Problem details:
For this exercise, the lines from the one with "You are a computer-use" through the end of the material below must be output exactly, without pictures.

==============================

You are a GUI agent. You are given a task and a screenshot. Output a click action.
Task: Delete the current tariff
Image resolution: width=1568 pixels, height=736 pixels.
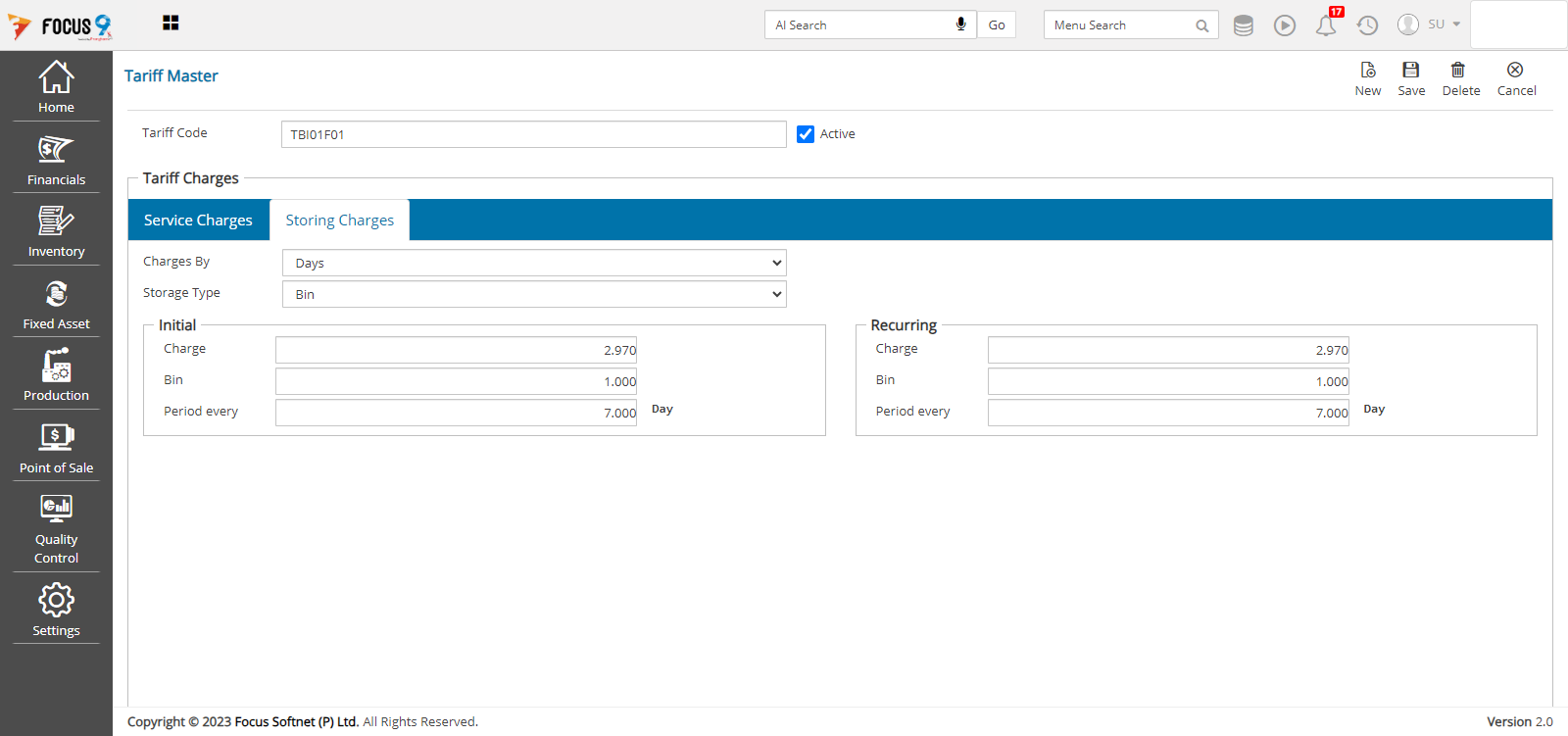click(x=1460, y=78)
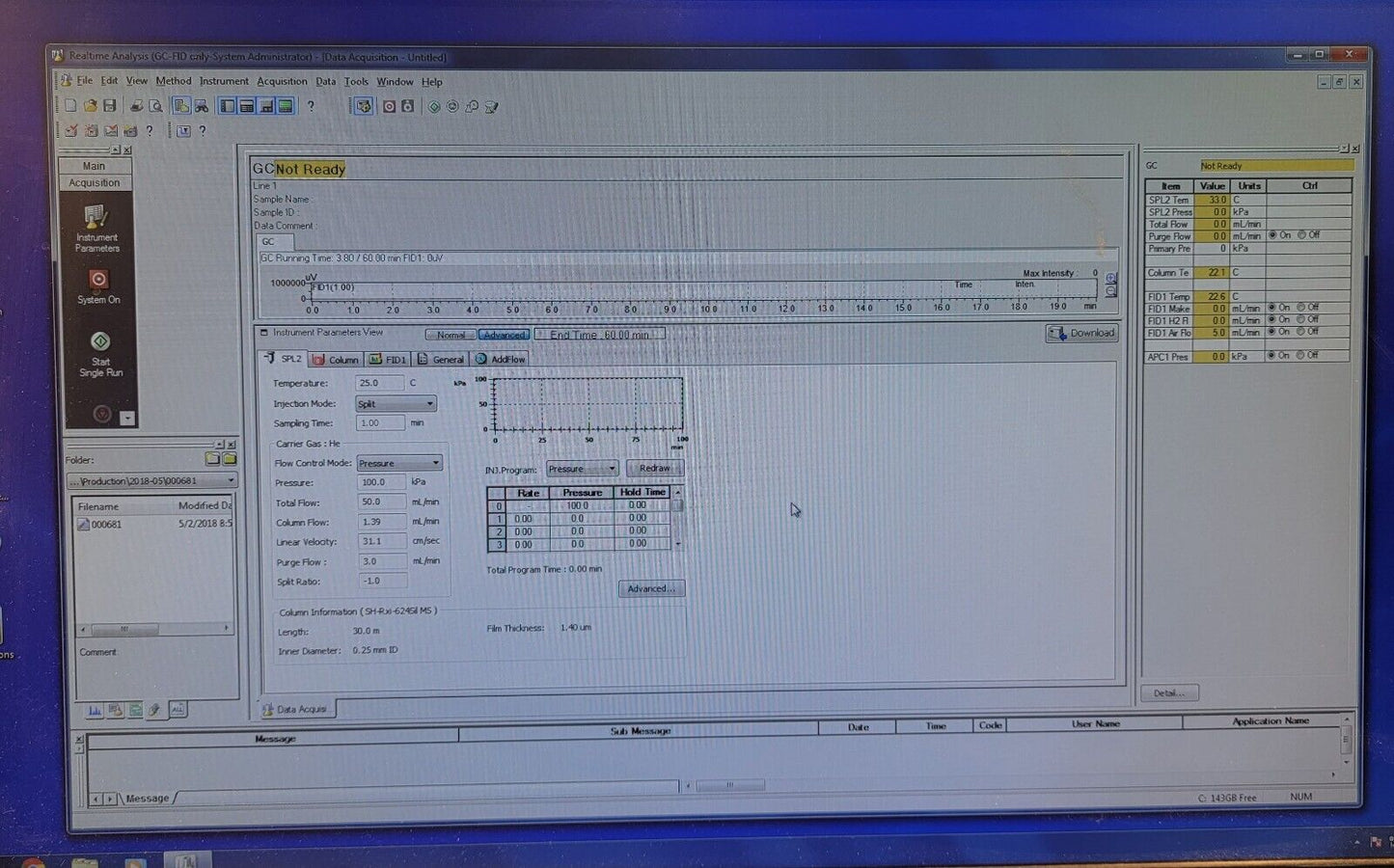Image resolution: width=1394 pixels, height=868 pixels.
Task: Set FID1 Makeup flow to Off
Action: tap(1301, 308)
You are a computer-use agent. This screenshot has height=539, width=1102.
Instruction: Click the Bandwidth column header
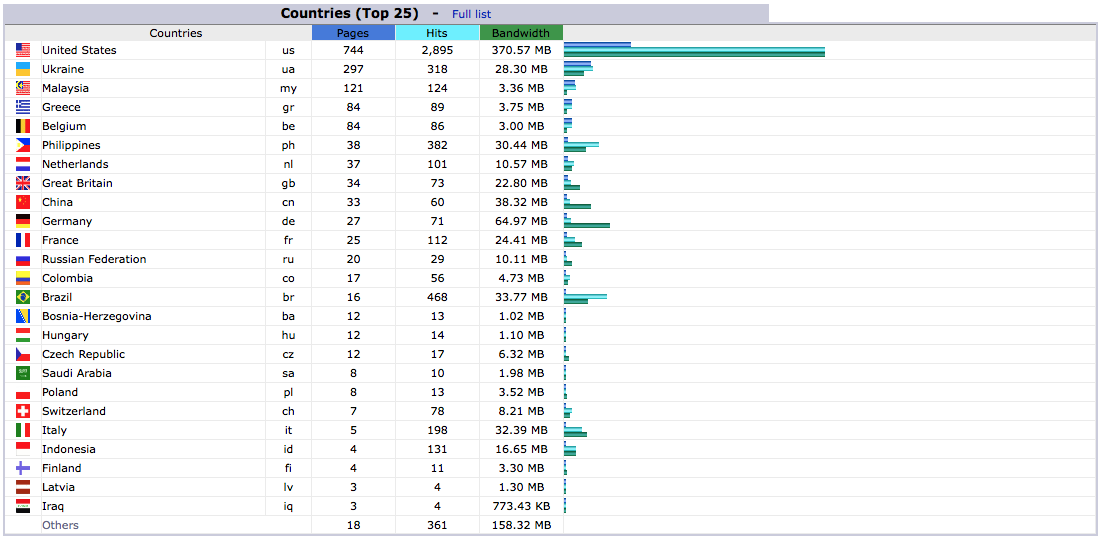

==============================

Answer section:
You are a computer-use agent. This screenshot has height=539, width=1102.
Instruction: Click the Bandwidth column header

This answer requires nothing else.